Derzeit seien von den bundesweit gut 348.000 Plätzen in der Erstaufnahme nur rund 157.000 Plätze belegt, berichtete die "Bild"-Zeitung (Montagsausgabe) unter Berufung auf eine eigene Umfrage in allen 16 Bundesländern.

Im März kamen nach einer Aufstellung der Bundespolizei mehr als 5200 Flüchtlinge nach Deutschland. Hauptgrund für die im Vergleich zu den Vormonaten deutlich geringere Zahl ist, dass die sogenannte Balkanroute nach Grenzschließungen seit einiger Zeit weitgehend dicht ist. Über die Balkanroute kamen seit dem vergangenen Jahr von Griechenland aus hunderttausende Menschen, die meisten von ihnen hatten als Ziel Deutschland.

Ab Montag wird der umstrittene Flüchtlingspakt der EU mit der Türkei umgesetzt. Die ersten 500 Flüchtlinge sollen vom griechischen Lesbos in die türkische Hafenstadt Dikili abgeschoben werden. Dem Abkommen zufolge sollen alle ab dem 20. März in Griechenland eingetroffenen Flüchtlinge zwangsabgeschoben werden, die kein Asyl in Griechenland beantragen oder deren Anträge abgelehnt wurden.

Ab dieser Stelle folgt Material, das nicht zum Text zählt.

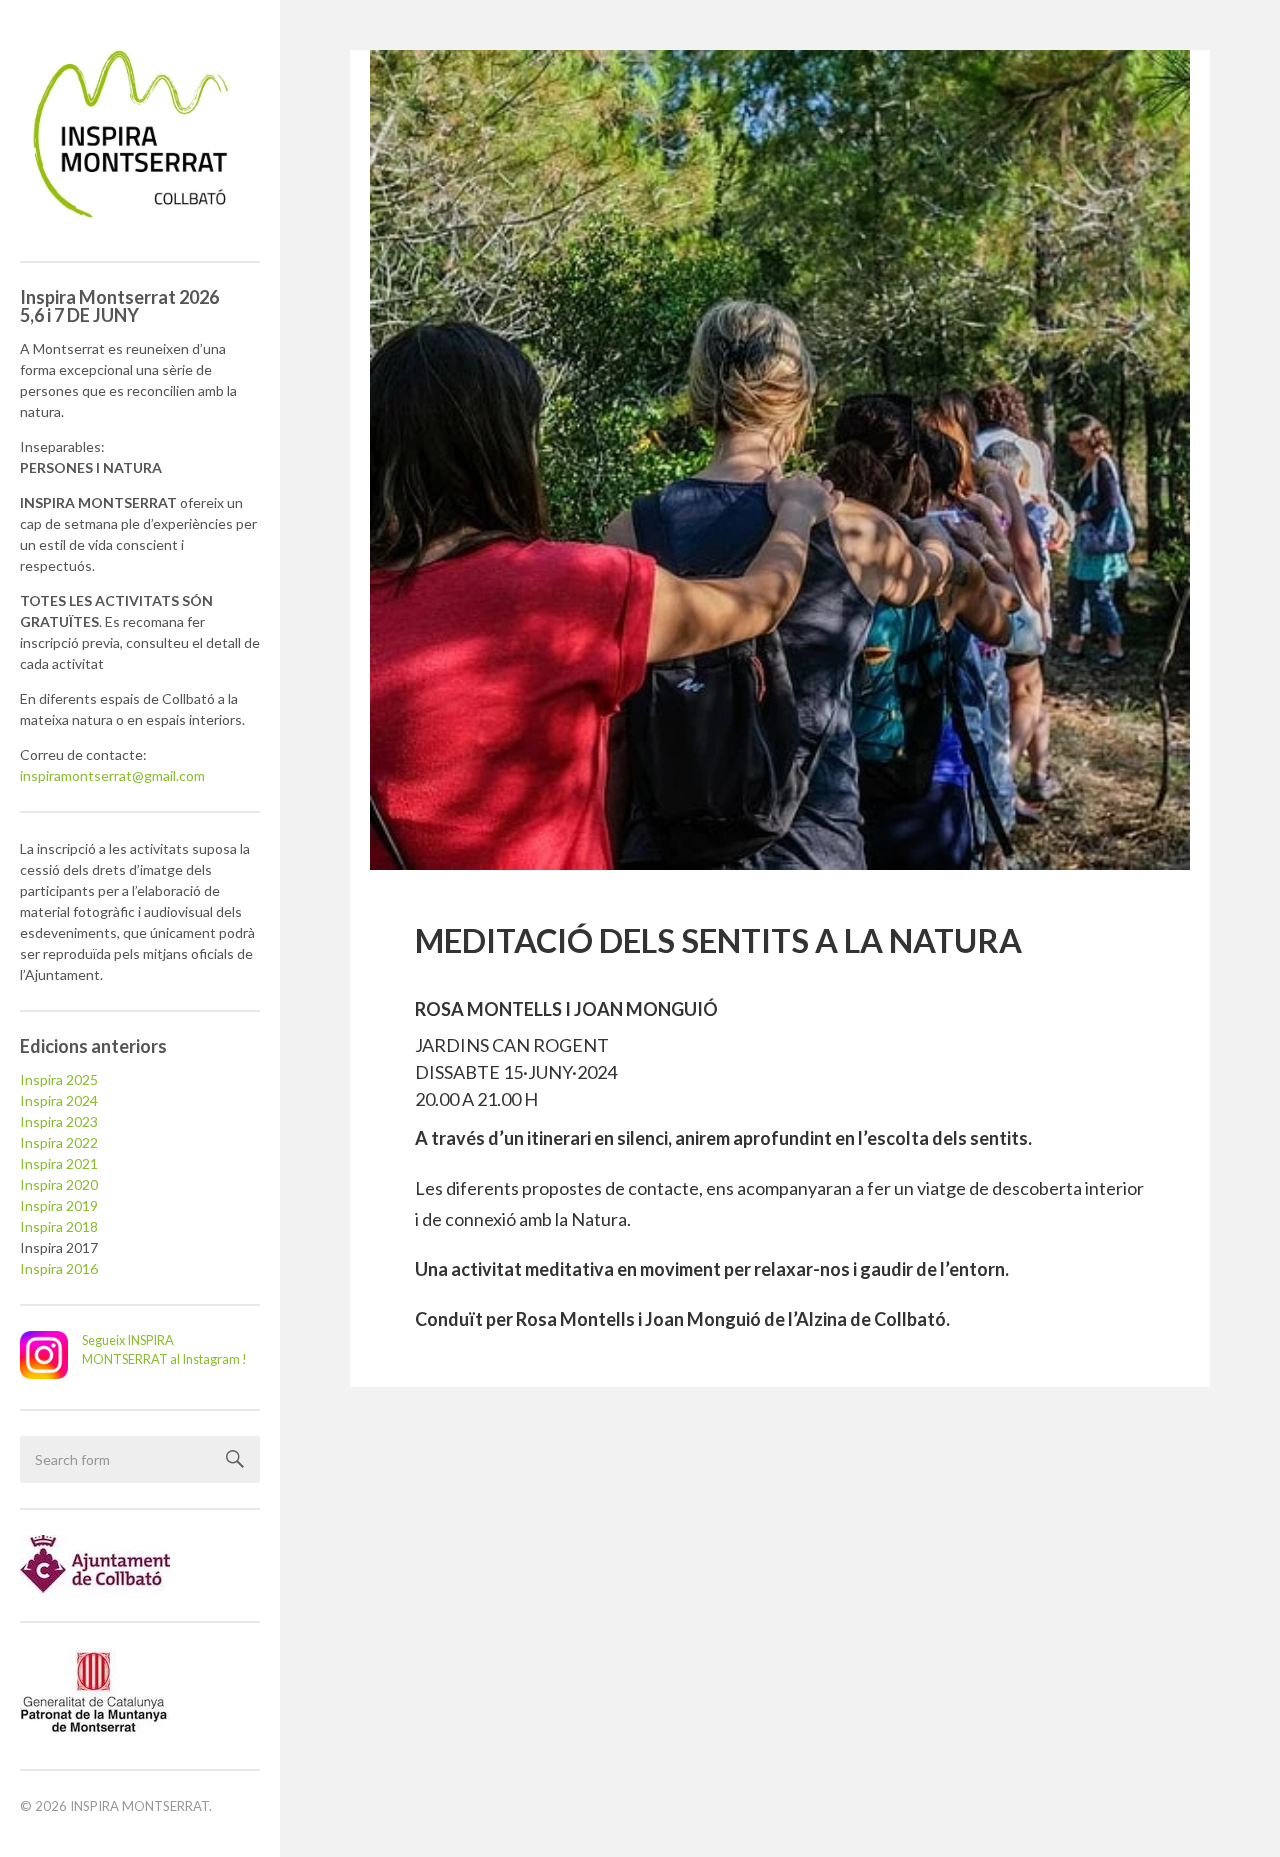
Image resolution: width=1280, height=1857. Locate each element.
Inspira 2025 (59, 1079)
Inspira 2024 (59, 1100)
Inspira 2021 (59, 1163)
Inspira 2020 (59, 1184)
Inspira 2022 (59, 1142)
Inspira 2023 (59, 1121)
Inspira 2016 (59, 1268)
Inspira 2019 (59, 1205)
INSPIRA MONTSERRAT (139, 1806)
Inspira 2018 (59, 1226)
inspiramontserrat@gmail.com (112, 775)
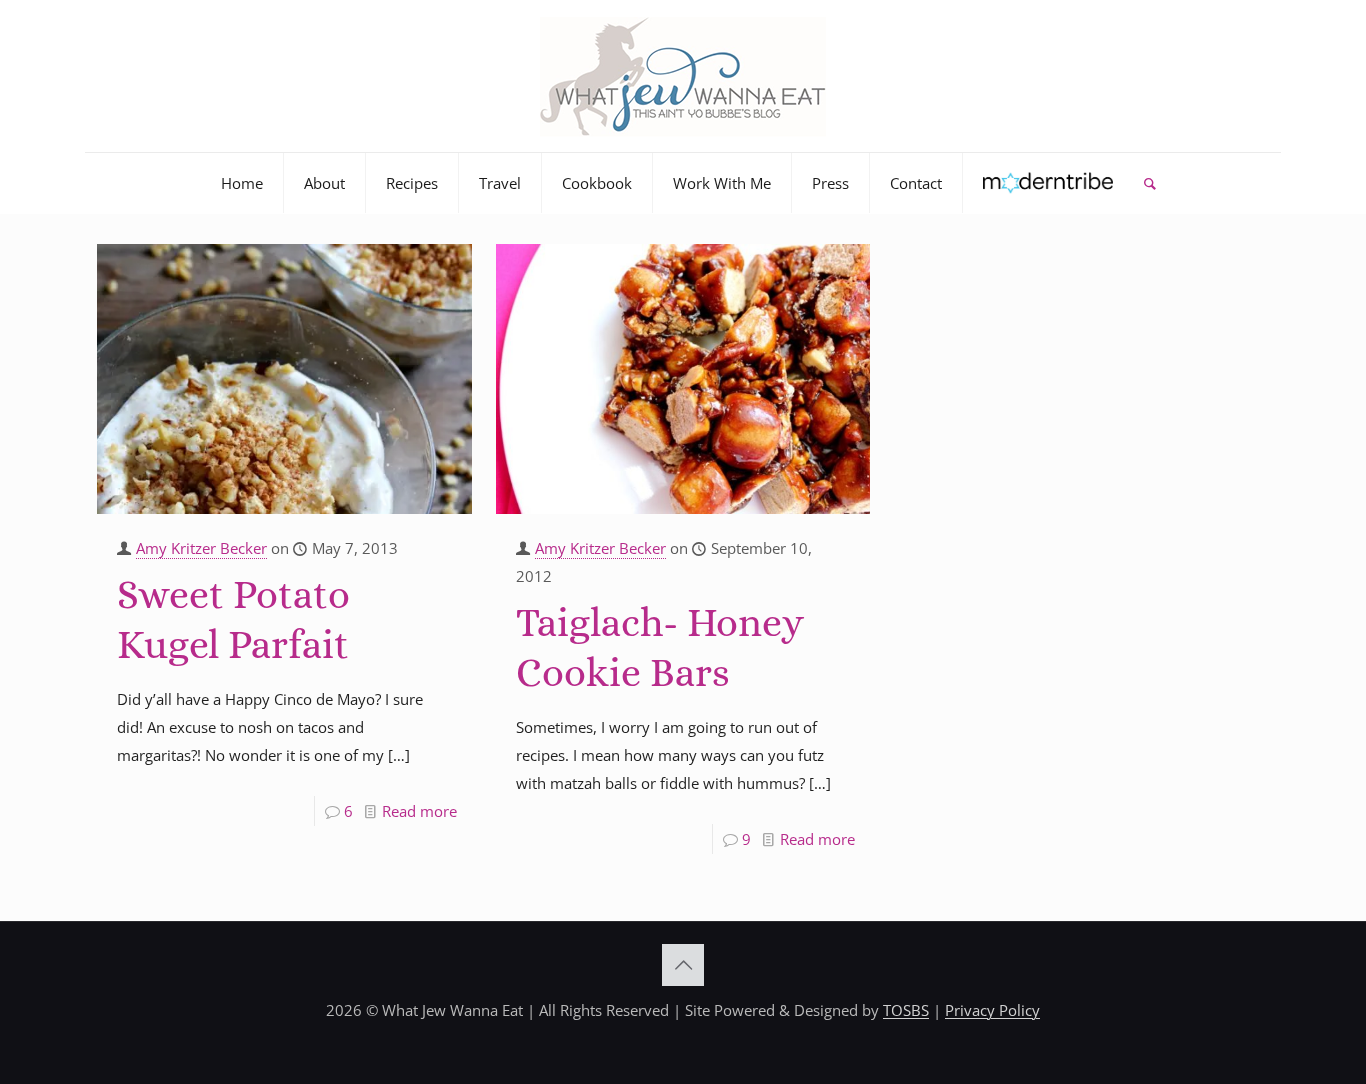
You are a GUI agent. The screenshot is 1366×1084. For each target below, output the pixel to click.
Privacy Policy (992, 1010)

Zum Abkommen mit Ankara gehört auch, dass die EU für jeden zurückgeschickten Syrer einen anderen Syrer aus der Türkei auf legalem Wege aufnimmt. In Hannover sollen dabei am Montag die ersten 35 Flüchtlinge ankommen, die im niedersächsischen Friedland vorerst eine neue Bleibe finden werden.